**Supplied material**
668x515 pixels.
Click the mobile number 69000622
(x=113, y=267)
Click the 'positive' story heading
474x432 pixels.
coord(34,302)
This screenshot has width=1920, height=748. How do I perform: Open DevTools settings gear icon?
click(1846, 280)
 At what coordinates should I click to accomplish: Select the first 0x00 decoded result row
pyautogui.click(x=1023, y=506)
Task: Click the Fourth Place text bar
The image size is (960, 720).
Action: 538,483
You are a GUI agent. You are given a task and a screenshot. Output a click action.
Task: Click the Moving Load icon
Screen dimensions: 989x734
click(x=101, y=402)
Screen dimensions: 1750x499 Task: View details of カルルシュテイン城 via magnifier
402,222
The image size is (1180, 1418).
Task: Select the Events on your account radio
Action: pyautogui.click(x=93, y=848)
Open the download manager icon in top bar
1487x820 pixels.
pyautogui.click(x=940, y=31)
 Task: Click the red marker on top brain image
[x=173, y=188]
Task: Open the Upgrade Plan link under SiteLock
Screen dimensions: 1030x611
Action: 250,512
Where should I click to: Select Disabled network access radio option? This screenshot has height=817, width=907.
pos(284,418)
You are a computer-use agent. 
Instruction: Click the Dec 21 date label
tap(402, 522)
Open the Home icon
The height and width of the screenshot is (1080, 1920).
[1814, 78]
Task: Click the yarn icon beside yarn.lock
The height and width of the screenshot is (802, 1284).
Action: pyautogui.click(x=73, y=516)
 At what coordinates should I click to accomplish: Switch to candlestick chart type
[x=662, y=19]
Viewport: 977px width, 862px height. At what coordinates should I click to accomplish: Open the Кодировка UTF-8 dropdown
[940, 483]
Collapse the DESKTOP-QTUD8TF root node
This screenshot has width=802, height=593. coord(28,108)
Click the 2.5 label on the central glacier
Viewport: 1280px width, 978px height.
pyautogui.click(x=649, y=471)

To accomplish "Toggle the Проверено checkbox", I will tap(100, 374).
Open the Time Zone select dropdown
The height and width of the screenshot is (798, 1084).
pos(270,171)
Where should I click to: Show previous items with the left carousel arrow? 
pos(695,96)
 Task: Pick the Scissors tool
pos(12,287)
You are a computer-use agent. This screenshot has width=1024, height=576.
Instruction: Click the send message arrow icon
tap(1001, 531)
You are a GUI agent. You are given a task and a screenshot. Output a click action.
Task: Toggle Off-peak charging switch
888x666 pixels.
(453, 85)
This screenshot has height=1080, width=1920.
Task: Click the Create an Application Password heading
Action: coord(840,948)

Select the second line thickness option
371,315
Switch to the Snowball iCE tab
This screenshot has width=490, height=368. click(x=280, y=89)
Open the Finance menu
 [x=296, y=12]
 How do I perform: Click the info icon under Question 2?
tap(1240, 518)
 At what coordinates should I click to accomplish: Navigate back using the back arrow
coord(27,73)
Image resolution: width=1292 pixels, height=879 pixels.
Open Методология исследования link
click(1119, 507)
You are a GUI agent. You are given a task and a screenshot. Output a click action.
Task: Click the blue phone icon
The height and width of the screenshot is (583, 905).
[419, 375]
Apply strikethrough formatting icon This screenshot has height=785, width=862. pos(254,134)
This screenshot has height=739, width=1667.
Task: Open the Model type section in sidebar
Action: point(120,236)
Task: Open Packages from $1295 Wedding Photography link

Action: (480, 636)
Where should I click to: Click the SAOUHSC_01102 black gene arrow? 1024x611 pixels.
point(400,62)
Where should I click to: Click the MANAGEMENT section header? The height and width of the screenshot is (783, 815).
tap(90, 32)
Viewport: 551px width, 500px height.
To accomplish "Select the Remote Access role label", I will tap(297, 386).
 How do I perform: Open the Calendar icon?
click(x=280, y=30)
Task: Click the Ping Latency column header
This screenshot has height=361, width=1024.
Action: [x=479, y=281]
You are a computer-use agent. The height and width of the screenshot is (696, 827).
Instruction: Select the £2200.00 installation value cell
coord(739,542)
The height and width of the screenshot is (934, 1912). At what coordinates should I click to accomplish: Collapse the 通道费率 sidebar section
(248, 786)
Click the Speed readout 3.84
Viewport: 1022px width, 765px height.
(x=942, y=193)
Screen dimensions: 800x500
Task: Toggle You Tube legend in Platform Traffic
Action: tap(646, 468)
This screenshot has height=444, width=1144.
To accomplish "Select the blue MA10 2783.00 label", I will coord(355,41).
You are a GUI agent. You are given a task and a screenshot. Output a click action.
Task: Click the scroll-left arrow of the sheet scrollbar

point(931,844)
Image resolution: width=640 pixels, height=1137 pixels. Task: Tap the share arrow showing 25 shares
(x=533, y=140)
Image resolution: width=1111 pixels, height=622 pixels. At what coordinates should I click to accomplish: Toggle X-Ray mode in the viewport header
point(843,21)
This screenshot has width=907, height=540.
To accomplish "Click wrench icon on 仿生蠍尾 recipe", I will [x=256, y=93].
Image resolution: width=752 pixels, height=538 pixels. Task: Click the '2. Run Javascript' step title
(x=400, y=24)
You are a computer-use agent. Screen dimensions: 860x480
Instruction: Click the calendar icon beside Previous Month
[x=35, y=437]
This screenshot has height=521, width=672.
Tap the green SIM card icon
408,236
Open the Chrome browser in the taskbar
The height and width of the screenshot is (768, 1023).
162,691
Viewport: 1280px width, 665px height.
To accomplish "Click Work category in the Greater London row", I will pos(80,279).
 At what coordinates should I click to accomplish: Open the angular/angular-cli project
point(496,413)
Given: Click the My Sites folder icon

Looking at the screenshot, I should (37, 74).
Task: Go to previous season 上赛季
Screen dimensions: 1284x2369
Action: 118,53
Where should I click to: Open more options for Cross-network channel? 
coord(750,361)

**Instructions for the task**
Every line above needs to be retyped exactly.

**Exercise solution**
668x515 pixels.
Click the mobile number 69000622
(x=113, y=267)
Click the 'positive' story heading
474x432 pixels.
coord(34,302)
This screenshot has width=1920, height=748. How do I perform: Open DevTools settings gear icon?
click(1846, 280)
 At what coordinates should I click to accomplish: Select the first 0x00 decoded result row
pyautogui.click(x=1023, y=506)
Task: Click the Fourth Place text bar
The image size is (960, 720).
Action: 538,483
You are a GUI agent. You are given a task and a screenshot. Output a click action.
Task: Click the Moving Load icon
Screen dimensions: 989x734
click(x=101, y=402)
Screen dimensions: 1750x499 Task: View details of カルルシュテイン城 via magnifier
402,222
The image size is (1180, 1418).
Task: Select the Events on your account radio
Action: pyautogui.click(x=93, y=848)
Open the download manager icon in top bar
1487x820 pixels.
pyautogui.click(x=940, y=31)
 Task: Click the red marker on top brain image
[x=173, y=188]
Task: Open the Upgrade Plan link under SiteLock
Screen dimensions: 1030x611
Action: 250,512
Where should I click to: Select Disabled network access radio option? This screenshot has height=817, width=907.
pos(284,418)
You are a computer-use agent. 
Instruction: Click the Dec 21 date label
tap(402, 522)
Open the Home icon
The height and width of the screenshot is (1080, 1920).
[1814, 78]
Task: Click the yarn icon beside yarn.lock
The height and width of the screenshot is (802, 1284).
Action: pyautogui.click(x=73, y=516)
 At what coordinates should I click to accomplish: Switch to candlestick chart type
[x=662, y=19]
Viewport: 977px width, 862px height. At what coordinates should I click to accomplish: Open the Кодировка UTF-8 dropdown
[940, 483]
Collapse the DESKTOP-QTUD8TF root node
This screenshot has width=802, height=593. coord(28,108)
Click the 2.5 label on the central glacier
Viewport: 1280px width, 978px height.
pyautogui.click(x=649, y=471)

To accomplish "Toggle the Проверено checkbox", I will tap(100, 374).
Open the Time Zone select dropdown
The height and width of the screenshot is (798, 1084).
pos(270,171)
Where should I click to: Show previous items with the left carousel arrow? 
pos(695,96)
 Task: Pick the Scissors tool
pos(12,287)
You are a computer-use agent. This screenshot has width=1024, height=576.
Instruction: Click the send message arrow icon
tap(1001, 531)
You are a GUI agent. You are given a task and a screenshot. Output a click action.
Task: Toggle Off-peak charging switch
888x666 pixels.
(453, 85)
This screenshot has height=1080, width=1920.
Task: Click the Create an Application Password heading
Action: coord(840,948)

Select the second line thickness option
371,315
Switch to the Snowball iCE tab
This screenshot has width=490, height=368. click(x=280, y=89)
Open the Finance menu
 [x=296, y=12]
 How do I perform: Click the info icon under Question 2?
tap(1240, 518)
 At what coordinates should I click to accomplish: Navigate back using the back arrow
coord(27,73)
Image resolution: width=1292 pixels, height=879 pixels.
Open Методология исследования link
click(1119, 507)
You are a GUI agent. You are given a task and a screenshot. Output a click action.
Task: Click the blue phone icon
The height and width of the screenshot is (583, 905).
[419, 375]
Apply strikethrough formatting icon This screenshot has height=785, width=862. pos(254,134)
This screenshot has height=739, width=1667.
Task: Open the Model type section in sidebar
Action: point(120,236)
Task: Open Packages from $1295 Wedding Photography link

Action: (480, 636)
Where should I click to: Click the SAOUHSC_01102 black gene arrow? 1024x611 pixels.
point(400,62)
Where should I click to: Click the MANAGEMENT section header? The height and width of the screenshot is (783, 815).
tap(90, 32)
Viewport: 551px width, 500px height.
To accomplish "Select the Remote Access role label", I will tap(297, 386).
 How do I perform: Open the Calendar icon?
click(x=280, y=30)
Task: Click the Ping Latency column header
This screenshot has height=361, width=1024.
Action: [x=479, y=281]
You are a computer-use agent. The height and width of the screenshot is (696, 827).
Instruction: Select the £2200.00 installation value cell
coord(739,542)
The height and width of the screenshot is (934, 1912). At what coordinates should I click to accomplish: Collapse the 通道费率 sidebar section
(248, 786)
Click the Speed readout 3.84
Viewport: 1022px width, 765px height.
(x=942, y=193)
Screen dimensions: 800x500
Task: Toggle You Tube legend in Platform Traffic
Action: tap(646, 468)
This screenshot has height=444, width=1144.
To accomplish "Select the blue MA10 2783.00 label", I will coord(355,41).
You are a GUI agent. You are given a task and a screenshot. Output a click action.
Task: Click the scroll-left arrow of the sheet scrollbar

point(931,844)
Image resolution: width=640 pixels, height=1137 pixels. Task: Tap the share arrow showing 25 shares
(x=533, y=140)
Image resolution: width=1111 pixels, height=622 pixels. At what coordinates should I click to accomplish: Toggle X-Ray mode in the viewport header
point(843,21)
This screenshot has width=907, height=540.
To accomplish "Click wrench icon on 仿生蠍尾 recipe", I will [x=256, y=93].
Image resolution: width=752 pixels, height=538 pixels. Task: Click the '2. Run Javascript' step title
(x=400, y=24)
You are a computer-use agent. Screen dimensions: 860x480
Instruction: Click the calendar icon beside Previous Month
[x=35, y=437]
This screenshot has height=521, width=672.
Tap the green SIM card icon
408,236
Open the Chrome browser in the taskbar
The height and width of the screenshot is (768, 1023).
162,691
Viewport: 1280px width, 665px height.
To accomplish "Click Work category in the Greater London row", I will pos(80,279).
 At what coordinates should I click to accomplish: Open the angular/angular-cli project
point(496,413)
Given: Click the My Sites folder icon

Looking at the screenshot, I should (37, 74).
Task: Go to previous season 上赛季
Screen dimensions: 1284x2369
Action: 118,53
Where should I click to: Open more options for Cross-network channel? 
coord(750,361)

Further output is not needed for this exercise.